Başta rahatsız olan Zachary, Nova'yı görünce ifadesi yumuşadı. Sakinleşince, "Ne bu telaş?" diye sordu.
"Zachary, yurt dışından işe aldığın mücevher tasarımcısı Stelln Jewel, yerli ustamız Michael'dan yüksek övgü almış. Bu güzel haberi seninle paylaşmak için geldim," dedi Nova heyecanla. "Gerçekten iyi bir gözün var. Michael bile Stelln Jewel'in tasarımını yapamayacağını söylemiş. Ve sadece yarım saatte tamamlamış. Bak! İşte tasarım taslağı."
Nova'nın sözlerini duyunca, Zachary ilgilendi ve tasarımı dikkatle inceledi.
Bir süre sonra, Zachary, "Gerçekten etkileyici. Birisi Stelln Jewel'i ofisime getirsin. Onunla şahsen tanışmak istiyorum," dedi.
Nova hemen bunu düzenlemek için gitti.
Alice, Zachary'nin ofisinin kapısına yürüdü, tam o sırada Nova'nın onu överken duydu, "Senin iyi kararın sayesinde, Stelln Jewel harika. O kesinlikle JewelSparkle'ı yeniden canlandıracak."
Bunu duyunca, Alice'in dudakları bir gülümsemeyle kıvrıldı. Nova'nın, Stelln Jewel'in kendisi olduğunu öğrendiğinde vereceği tepkiyi görmek için sabırsızlanıyordu.
Kapıyı çaldı.
"İçeri gel," Zachary'nin sakin sesi geldi.
Alice ofis kapısını açtı ve içeri girdi.
"Stelln Jewel, JewelSparkle'a hoş geldin..." Nova'nın sözleri Alice'e bakarken şaşkınlıkla yarıda kesildi.
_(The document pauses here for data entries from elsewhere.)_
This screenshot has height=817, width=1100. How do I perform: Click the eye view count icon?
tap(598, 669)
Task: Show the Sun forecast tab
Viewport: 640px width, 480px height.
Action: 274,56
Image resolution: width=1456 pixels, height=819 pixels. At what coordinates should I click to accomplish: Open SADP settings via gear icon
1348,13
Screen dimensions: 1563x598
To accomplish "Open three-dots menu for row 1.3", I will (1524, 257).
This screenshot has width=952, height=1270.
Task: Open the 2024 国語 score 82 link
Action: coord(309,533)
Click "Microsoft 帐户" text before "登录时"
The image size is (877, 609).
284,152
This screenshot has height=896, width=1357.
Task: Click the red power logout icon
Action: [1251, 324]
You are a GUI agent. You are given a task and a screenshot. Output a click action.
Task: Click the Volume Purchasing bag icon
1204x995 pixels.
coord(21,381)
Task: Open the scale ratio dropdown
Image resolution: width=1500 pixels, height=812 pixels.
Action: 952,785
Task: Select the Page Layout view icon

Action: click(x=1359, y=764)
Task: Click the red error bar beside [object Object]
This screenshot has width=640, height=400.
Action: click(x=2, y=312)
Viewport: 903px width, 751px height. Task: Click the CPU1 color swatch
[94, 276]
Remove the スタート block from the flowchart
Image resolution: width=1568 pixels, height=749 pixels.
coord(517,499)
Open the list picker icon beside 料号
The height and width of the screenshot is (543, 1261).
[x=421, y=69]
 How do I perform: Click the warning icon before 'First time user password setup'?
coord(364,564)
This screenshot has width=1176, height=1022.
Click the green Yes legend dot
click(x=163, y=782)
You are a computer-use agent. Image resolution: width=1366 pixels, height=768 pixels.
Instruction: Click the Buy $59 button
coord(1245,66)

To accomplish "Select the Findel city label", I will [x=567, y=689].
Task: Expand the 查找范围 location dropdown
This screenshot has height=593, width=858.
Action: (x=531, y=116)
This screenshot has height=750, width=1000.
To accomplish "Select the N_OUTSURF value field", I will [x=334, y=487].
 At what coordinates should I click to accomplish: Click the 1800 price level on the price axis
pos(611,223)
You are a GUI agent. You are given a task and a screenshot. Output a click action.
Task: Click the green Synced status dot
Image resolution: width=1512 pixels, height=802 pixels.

"Devam et, hoş geldin de. Neden durdun?" Alice, Nova'nın şok olmuş ifadesine gülmeden edemedi.
Kendini toparlayamayan Nova, her zamanki imajını koruyamayıp, "Güvenlik! Ne yapıyorsunuz? Bu çöplüğü şirkete nasıl sokarsınız? Onu buradan çıkarın!" diye bağırdı.
Ses üzerine gelen güvenlik görevlisi yumuşakça açıkladı, "Bay Hall tarafından işe alınan tasarımcı Stelln Jewel değil mi?"
"Ne?" Nova şok içinde kaldı. "Nasıl ünlü Stelln Jewel olabilir? Yanlışlık olmasın?"
Güvenlik görevlisi, girişte kimlik bilgilerini kontrol ettiğini doğruladı.
"İmkansız!" Nova aceleyle bir altını arayarak doğrulama istedi.
Onun telaşlı halini izlerken, Alice'in dudakları yukarı kıvrıldı. Gerçekten eğlenceliydi.
"Gelip kontrol et!" Nova telefonu kapattı, ifadesi belirsizdi.
Zachary, Nova'nın bu durumu karşısında hoşnutsuz bir şekilde kaşlarını çattı. Hiçbir şey söylemeyip, bakışlarını Alice'e çevirdi.
Aynı anda, Alice de Zachary'ye baktı.
Gözleri buluştu.
Alice, Zachary'nin uzun boylu figürüne baktı. Uzun boyluydu, derin hatlara ve keskin açılara sahipti, özellikle o soğuk, duygusuz gözler baskıcı bir his veriyordu.
Onu en çok şaşırtan şey Zachary'nin yüzüydü!
Özellikleri, değerli oğlununkiyle çok benzerdi!
Özellikle kaşlarını çattıklarında, tıpkı iki damla su gibiydiler!
"Alice, o lanet gözlerinle neye bakıyorsun?" diye bağırdı Nova.